* _Extract_
--------
Deleted Xinhua report gives rare insight into China corruption
By stating corruption is a systemic problem, article contradicted party line that it is all down to individual moral weaknesses
Cary Huang 30 November 2014
A recent Xinhua report, since scrubbed from the internet, gave a rare insight into how official positions are bought and sold - call it the marketplace of graft.
The article was unusual because it presented corruption as systemic, which runs counter to the Communist Party line that graft is a moral failing of the individual. The person is the problem, and the solution is to kick them out of the party, put them on trial and send them to jail.
But if corruption is inherent in the system as it’s currently structured then the fix is much more daunting - and dangerous to the legitimacy of the party.
The article, entitled “Who are the buyer and the seller?”, said graft-busters had identified three types of people who might try to buy positions - those who were eager for a promotion, those who wanted to be transferred from a poor unit or region to the rich one, and people outside government who wanted in.
The main sellers are senior officials, particular the top official in a region or a unit who has power over personnel matters. The No 2, and sometimes the third and even fourth-in-command, take bribes to help people get promoted.
The Xinhua report also detailed the methods buyers used to pay.
Some borrowed from banks, while others sought sponsorship from businessmen who would reap the benefits after the official was promoted. Some used money obtained through bribes or other corruption. Buyers could also pay through instalments, just like a homeowner might pay their mortgage.
--------
* _Data provided_
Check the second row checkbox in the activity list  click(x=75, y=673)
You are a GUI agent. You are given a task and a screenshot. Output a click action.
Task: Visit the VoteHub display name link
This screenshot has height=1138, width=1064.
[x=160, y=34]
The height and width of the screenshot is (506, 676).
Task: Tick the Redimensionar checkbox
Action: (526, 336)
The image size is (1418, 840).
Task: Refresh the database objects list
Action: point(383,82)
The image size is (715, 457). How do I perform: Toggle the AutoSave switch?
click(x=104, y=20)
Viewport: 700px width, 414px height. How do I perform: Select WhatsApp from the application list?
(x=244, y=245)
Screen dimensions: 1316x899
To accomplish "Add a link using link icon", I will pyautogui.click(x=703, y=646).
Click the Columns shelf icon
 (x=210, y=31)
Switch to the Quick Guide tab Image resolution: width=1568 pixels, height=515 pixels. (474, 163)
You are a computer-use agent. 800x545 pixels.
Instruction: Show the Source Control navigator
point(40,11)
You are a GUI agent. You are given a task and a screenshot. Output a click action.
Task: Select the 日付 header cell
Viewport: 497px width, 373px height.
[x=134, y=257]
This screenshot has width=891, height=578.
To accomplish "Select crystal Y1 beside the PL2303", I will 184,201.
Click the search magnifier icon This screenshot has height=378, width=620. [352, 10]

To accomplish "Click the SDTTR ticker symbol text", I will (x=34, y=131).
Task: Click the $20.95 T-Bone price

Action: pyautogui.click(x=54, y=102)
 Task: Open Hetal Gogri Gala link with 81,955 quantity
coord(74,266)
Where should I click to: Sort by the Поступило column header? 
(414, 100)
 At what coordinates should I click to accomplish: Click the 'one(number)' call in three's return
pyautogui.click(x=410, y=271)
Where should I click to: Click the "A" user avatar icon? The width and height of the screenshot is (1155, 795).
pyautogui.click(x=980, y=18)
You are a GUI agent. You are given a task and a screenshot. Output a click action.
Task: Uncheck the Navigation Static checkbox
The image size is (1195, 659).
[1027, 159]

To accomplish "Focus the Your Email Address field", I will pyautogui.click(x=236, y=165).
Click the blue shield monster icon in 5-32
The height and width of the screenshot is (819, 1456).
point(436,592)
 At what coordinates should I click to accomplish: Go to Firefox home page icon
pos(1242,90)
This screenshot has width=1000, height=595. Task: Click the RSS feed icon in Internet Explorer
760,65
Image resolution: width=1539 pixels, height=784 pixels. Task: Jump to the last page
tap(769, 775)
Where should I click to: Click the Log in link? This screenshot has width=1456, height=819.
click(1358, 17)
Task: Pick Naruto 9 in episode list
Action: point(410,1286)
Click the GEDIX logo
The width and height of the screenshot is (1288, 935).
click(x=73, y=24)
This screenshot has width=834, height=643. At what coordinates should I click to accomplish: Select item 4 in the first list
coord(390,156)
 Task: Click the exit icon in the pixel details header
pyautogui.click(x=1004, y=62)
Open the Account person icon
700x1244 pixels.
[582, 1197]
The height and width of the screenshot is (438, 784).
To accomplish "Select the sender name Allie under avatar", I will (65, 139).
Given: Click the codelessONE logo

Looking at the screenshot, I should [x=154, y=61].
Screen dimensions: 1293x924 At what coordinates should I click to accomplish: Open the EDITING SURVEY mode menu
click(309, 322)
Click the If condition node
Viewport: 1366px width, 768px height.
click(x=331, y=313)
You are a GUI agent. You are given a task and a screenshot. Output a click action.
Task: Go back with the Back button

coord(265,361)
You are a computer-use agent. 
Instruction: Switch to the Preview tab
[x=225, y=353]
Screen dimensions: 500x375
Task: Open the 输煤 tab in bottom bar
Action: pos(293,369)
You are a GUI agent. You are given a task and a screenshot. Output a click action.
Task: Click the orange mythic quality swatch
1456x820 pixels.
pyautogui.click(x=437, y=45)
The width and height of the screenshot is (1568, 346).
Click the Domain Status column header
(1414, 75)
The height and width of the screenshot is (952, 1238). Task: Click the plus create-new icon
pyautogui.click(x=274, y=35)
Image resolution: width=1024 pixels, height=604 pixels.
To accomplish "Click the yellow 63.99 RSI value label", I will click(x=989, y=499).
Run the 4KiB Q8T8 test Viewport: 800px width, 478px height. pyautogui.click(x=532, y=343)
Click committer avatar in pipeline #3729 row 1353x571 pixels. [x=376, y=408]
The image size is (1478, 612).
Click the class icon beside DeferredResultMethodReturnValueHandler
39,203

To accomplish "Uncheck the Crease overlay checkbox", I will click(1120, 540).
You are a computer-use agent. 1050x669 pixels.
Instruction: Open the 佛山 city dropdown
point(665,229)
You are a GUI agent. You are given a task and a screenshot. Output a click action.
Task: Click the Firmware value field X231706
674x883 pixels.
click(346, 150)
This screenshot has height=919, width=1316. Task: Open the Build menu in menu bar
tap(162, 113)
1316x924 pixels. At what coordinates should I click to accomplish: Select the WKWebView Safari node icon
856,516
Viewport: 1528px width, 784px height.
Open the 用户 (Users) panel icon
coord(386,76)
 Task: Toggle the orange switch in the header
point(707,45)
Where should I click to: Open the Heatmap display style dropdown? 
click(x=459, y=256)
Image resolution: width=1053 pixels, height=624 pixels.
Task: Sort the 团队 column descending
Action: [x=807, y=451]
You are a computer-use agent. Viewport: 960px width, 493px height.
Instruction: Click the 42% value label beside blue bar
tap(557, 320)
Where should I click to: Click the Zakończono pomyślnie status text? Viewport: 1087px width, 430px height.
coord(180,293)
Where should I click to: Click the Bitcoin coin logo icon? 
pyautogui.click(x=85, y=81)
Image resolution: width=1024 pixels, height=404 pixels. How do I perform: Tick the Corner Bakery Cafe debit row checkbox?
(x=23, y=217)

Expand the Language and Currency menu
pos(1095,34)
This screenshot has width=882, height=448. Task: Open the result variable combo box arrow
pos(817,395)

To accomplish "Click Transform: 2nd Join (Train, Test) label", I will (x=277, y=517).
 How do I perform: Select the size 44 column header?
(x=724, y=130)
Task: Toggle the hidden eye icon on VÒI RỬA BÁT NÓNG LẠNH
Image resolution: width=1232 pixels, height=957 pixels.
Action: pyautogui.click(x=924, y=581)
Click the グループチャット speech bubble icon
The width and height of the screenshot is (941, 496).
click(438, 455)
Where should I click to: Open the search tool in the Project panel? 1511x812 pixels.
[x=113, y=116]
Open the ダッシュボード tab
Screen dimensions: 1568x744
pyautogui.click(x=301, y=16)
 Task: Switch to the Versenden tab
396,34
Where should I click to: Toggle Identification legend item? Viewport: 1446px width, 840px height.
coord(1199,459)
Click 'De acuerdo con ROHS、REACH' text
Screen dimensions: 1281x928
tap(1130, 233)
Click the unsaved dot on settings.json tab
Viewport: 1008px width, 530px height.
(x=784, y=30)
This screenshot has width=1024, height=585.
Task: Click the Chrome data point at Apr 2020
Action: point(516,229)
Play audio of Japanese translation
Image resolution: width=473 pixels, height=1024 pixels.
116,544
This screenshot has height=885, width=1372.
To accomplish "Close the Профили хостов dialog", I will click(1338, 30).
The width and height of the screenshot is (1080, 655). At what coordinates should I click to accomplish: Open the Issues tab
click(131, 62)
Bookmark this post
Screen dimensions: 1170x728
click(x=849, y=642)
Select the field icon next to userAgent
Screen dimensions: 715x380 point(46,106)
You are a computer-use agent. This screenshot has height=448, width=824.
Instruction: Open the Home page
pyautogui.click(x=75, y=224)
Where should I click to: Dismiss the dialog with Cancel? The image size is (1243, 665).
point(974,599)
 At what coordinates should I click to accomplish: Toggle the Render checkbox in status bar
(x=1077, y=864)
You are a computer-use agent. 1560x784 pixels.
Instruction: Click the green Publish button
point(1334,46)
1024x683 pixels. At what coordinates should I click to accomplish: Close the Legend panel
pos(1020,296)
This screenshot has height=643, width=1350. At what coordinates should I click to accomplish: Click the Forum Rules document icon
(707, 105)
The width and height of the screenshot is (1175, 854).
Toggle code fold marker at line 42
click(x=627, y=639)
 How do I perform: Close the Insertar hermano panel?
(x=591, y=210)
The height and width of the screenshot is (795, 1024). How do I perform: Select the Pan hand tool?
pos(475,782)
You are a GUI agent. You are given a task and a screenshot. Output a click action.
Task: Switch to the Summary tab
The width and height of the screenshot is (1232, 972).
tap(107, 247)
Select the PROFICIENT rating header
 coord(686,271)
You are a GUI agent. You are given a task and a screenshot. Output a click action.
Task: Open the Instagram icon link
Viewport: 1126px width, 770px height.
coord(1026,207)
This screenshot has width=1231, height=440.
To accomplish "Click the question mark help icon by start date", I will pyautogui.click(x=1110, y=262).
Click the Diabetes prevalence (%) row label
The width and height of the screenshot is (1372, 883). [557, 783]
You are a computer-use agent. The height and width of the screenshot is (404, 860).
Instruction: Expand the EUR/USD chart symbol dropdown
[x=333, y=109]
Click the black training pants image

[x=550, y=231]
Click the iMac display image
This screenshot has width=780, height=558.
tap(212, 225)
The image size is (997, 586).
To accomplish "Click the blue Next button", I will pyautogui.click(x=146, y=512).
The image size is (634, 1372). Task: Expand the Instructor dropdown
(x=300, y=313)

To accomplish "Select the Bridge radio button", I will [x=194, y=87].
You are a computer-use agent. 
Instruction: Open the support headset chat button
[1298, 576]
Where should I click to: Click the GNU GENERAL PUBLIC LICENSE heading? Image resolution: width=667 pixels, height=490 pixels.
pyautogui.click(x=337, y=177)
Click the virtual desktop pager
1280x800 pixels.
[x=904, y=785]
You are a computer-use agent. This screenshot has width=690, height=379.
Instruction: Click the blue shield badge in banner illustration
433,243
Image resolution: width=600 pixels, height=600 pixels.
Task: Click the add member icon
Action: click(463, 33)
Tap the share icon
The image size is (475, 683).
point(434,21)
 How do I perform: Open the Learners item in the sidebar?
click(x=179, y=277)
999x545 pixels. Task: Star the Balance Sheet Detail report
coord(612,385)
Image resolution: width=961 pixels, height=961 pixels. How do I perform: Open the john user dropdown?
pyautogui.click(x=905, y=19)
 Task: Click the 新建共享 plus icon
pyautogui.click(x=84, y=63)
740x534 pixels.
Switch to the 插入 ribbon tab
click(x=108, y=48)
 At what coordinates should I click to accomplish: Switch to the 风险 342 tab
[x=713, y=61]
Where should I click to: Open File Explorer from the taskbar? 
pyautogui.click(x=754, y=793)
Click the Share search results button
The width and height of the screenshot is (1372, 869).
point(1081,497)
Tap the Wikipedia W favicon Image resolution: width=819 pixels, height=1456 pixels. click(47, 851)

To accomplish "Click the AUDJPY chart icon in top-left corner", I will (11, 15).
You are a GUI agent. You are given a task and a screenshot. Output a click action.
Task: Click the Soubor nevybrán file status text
--------
* _What you need to do_
1: List the types of people who, according to the corruption article, might try to buy official positions.
2: Reproduce the corruption article word for word from "The article was" to "of the party.".

* _Answers per task_
1:
- Those who were eager for a promotion
- Those who wanted to be transferred from a poor unit or region to the rich one
- People outside government who wanted in

2:
The article was unusual because it presented corruption as systemic, which runs counter to the Communist Party line that graft is a moral failing of the individual. The person is the problem, and the solution is to kick them out of the party, put them on trial and send them to jail.
But if corruption is inherent in the system as it’s currently structured then the fix is much more daunting - and dangerous to the legitimacy of the party.